◆ Records contained in a dataset ◆
-- Opening Marker --

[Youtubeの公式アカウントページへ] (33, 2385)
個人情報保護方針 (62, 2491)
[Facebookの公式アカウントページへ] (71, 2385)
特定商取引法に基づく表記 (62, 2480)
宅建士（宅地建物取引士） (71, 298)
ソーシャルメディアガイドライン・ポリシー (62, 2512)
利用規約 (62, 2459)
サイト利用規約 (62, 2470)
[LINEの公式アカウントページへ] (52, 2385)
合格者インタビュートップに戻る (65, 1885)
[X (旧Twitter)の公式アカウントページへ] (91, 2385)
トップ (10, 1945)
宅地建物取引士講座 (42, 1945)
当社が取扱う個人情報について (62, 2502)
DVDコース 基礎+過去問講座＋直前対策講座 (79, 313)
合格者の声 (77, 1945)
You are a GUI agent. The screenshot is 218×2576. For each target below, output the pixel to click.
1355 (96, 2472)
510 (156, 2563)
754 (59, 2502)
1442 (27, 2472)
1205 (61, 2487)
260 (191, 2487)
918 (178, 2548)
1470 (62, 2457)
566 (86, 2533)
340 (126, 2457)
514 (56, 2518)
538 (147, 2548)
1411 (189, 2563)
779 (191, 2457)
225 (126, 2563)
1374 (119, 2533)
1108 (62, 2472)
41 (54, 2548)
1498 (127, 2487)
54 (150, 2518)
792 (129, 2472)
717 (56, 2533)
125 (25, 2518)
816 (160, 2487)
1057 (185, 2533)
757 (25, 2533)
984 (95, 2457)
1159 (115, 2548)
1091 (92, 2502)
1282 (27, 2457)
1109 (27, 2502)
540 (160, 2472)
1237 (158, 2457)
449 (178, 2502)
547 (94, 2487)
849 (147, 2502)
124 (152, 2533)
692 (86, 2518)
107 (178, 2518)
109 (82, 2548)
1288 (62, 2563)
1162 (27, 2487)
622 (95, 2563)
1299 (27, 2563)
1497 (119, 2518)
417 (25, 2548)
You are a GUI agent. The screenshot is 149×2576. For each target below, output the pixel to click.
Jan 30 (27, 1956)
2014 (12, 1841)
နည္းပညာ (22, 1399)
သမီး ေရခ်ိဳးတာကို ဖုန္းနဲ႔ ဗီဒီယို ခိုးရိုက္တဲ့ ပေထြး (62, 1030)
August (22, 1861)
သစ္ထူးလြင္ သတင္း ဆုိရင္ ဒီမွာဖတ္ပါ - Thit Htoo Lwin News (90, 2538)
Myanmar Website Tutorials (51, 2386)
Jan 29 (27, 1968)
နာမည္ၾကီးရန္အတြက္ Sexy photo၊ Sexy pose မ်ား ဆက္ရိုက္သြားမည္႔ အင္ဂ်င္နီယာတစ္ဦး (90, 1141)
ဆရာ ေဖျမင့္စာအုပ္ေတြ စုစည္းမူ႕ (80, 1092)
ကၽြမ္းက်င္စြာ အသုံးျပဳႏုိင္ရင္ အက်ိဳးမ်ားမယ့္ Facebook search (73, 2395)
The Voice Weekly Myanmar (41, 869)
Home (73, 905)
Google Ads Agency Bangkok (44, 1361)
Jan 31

-- Closing Marker --

Pull every line containing "target" out of the entries.

◆ Worked solution ◆
You are a GUI agent. The screenshot is 218×2576. For each target below, output the pixel to click.
You are a GUI agent. The screenshot is 149×2576. For each target below, output the pixel to click.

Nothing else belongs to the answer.